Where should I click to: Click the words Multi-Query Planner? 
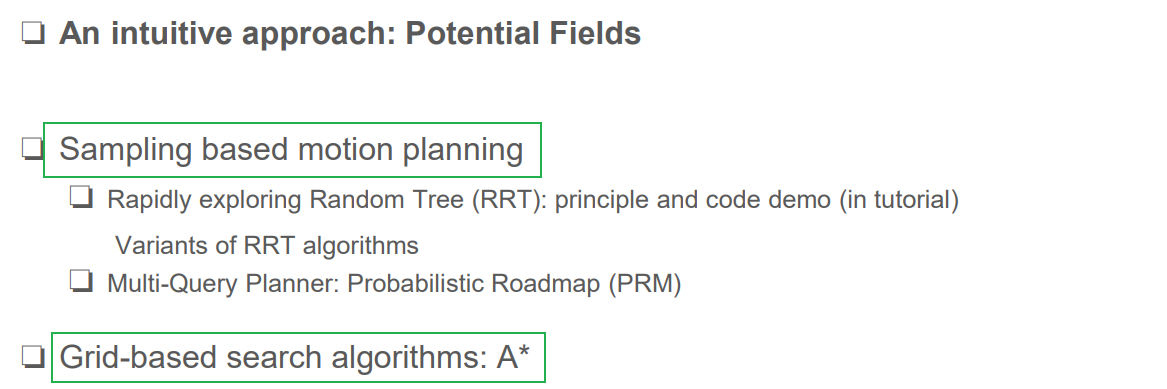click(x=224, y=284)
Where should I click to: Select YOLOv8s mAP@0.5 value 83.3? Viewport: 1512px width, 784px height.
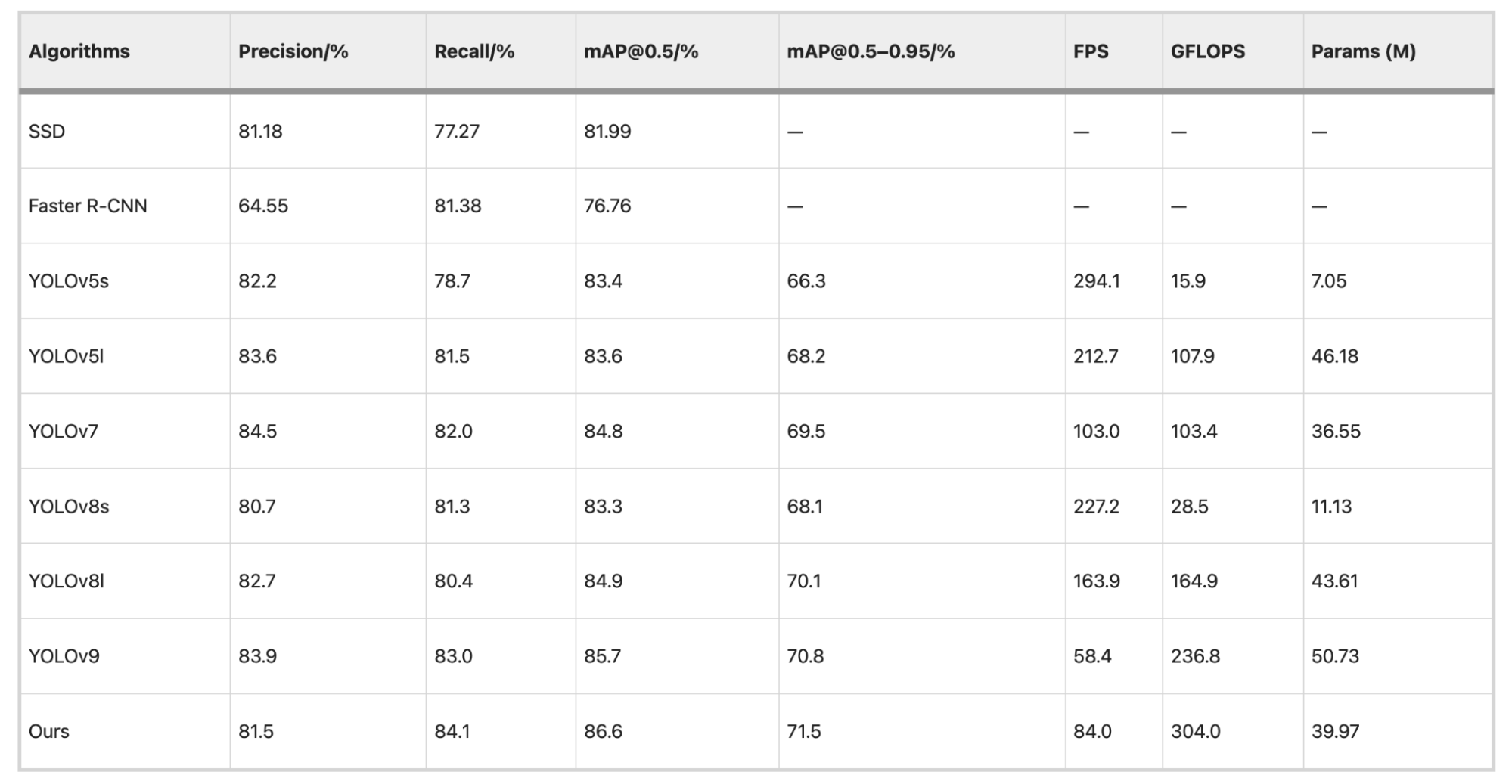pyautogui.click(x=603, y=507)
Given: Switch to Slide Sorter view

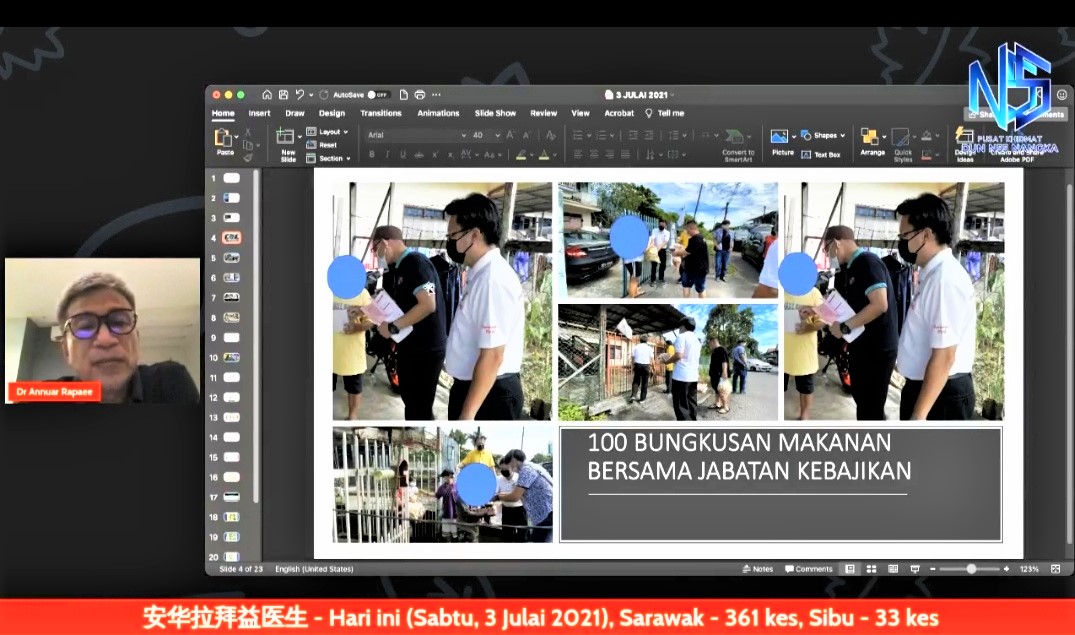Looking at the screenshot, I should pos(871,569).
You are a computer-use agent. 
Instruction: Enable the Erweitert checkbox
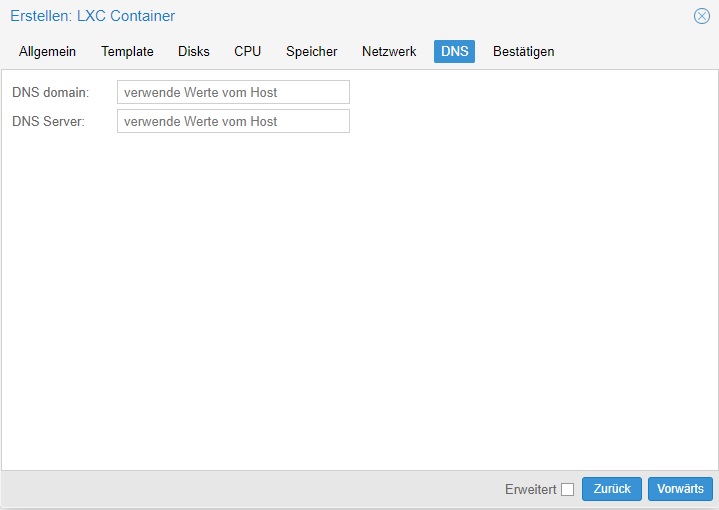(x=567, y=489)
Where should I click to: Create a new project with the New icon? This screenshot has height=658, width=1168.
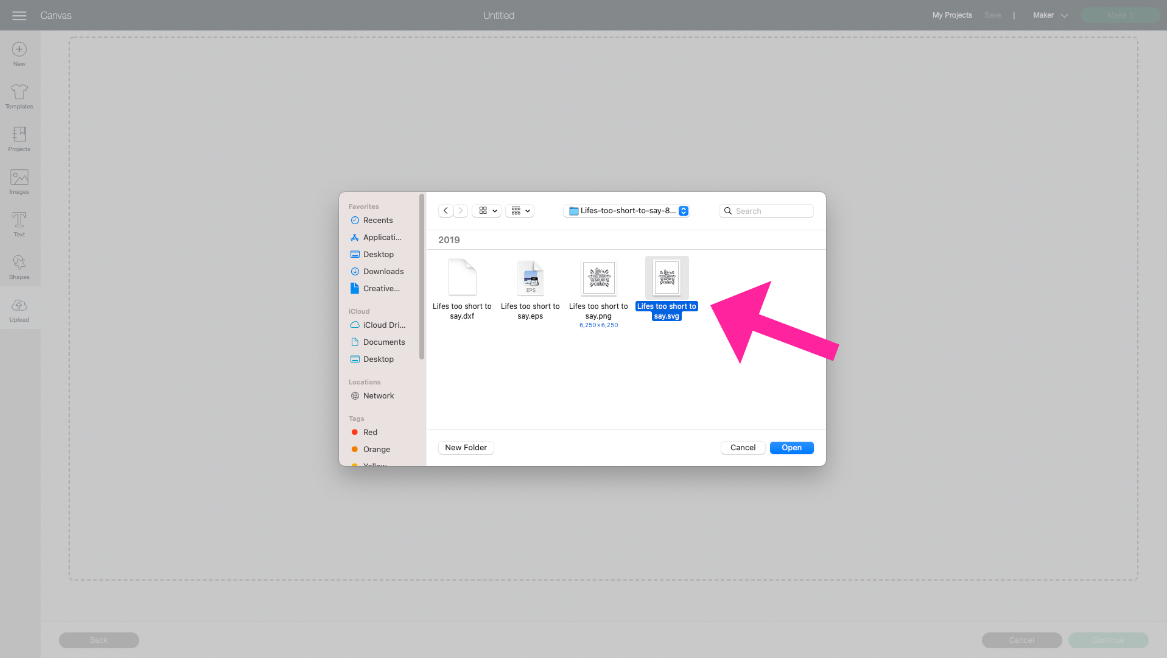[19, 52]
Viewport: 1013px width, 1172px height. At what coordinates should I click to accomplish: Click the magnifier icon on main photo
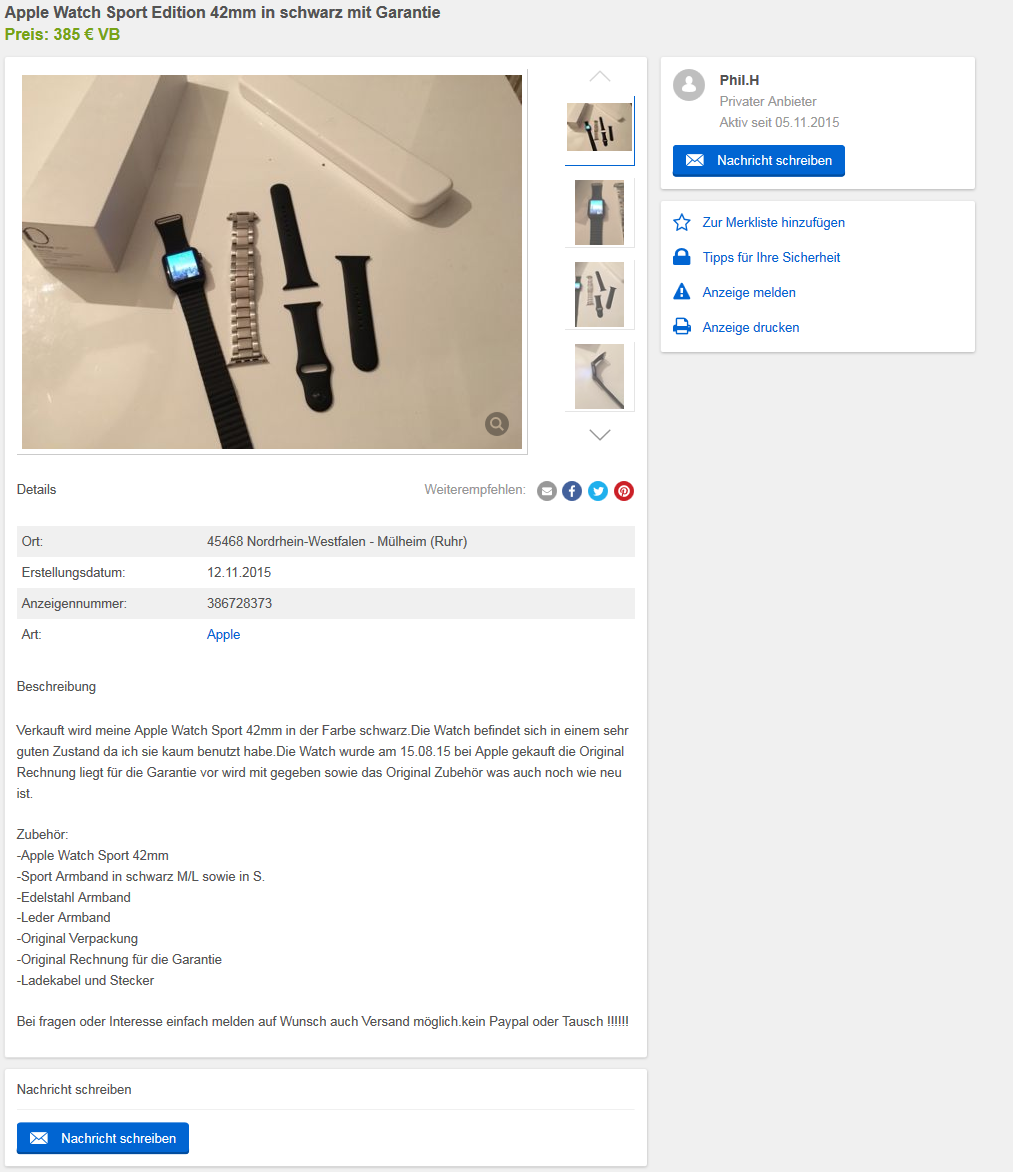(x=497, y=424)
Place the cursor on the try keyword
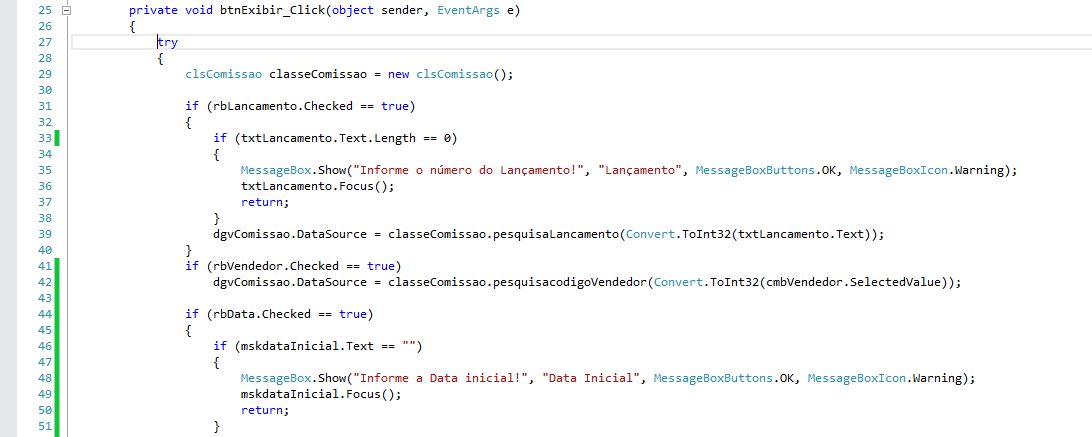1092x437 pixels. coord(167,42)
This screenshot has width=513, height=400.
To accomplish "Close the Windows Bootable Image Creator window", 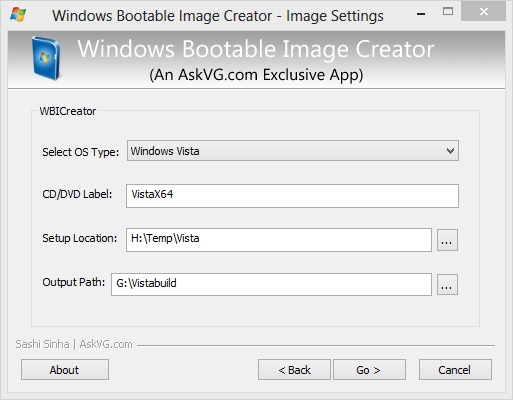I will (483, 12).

* * *

■ **TRY IT**
Give the lines again word for word, from the start of the records to the line holding "This screenshot has width=513, height=400.", both included, and leave out any picture.

■ **TASK SOLUTION**
Where should I click to: Click the words Multi-Query Planner? 
click(x=224, y=284)
Where should I click to: Select YOLOv8s mAP@0.5 value 83.3? Viewport: 1512px width, 784px height.
pyautogui.click(x=603, y=507)
Given: Switch to Slide Sorter view

Looking at the screenshot, I should pos(871,569).
You are a computer-use agent. 
Instruction: Enable the Erweitert checkbox
(x=567, y=489)
Where should I click to: Create a new project with the New icon? This screenshot has height=658, width=1168.
[19, 52]
Viewport: 1013px width, 1172px height. At what coordinates should I click to accomplish: Click the magnifier icon on main photo
(x=497, y=424)
Place the cursor on the try keyword
1092x437 pixels. coord(167,42)
This screenshot has width=513, height=400.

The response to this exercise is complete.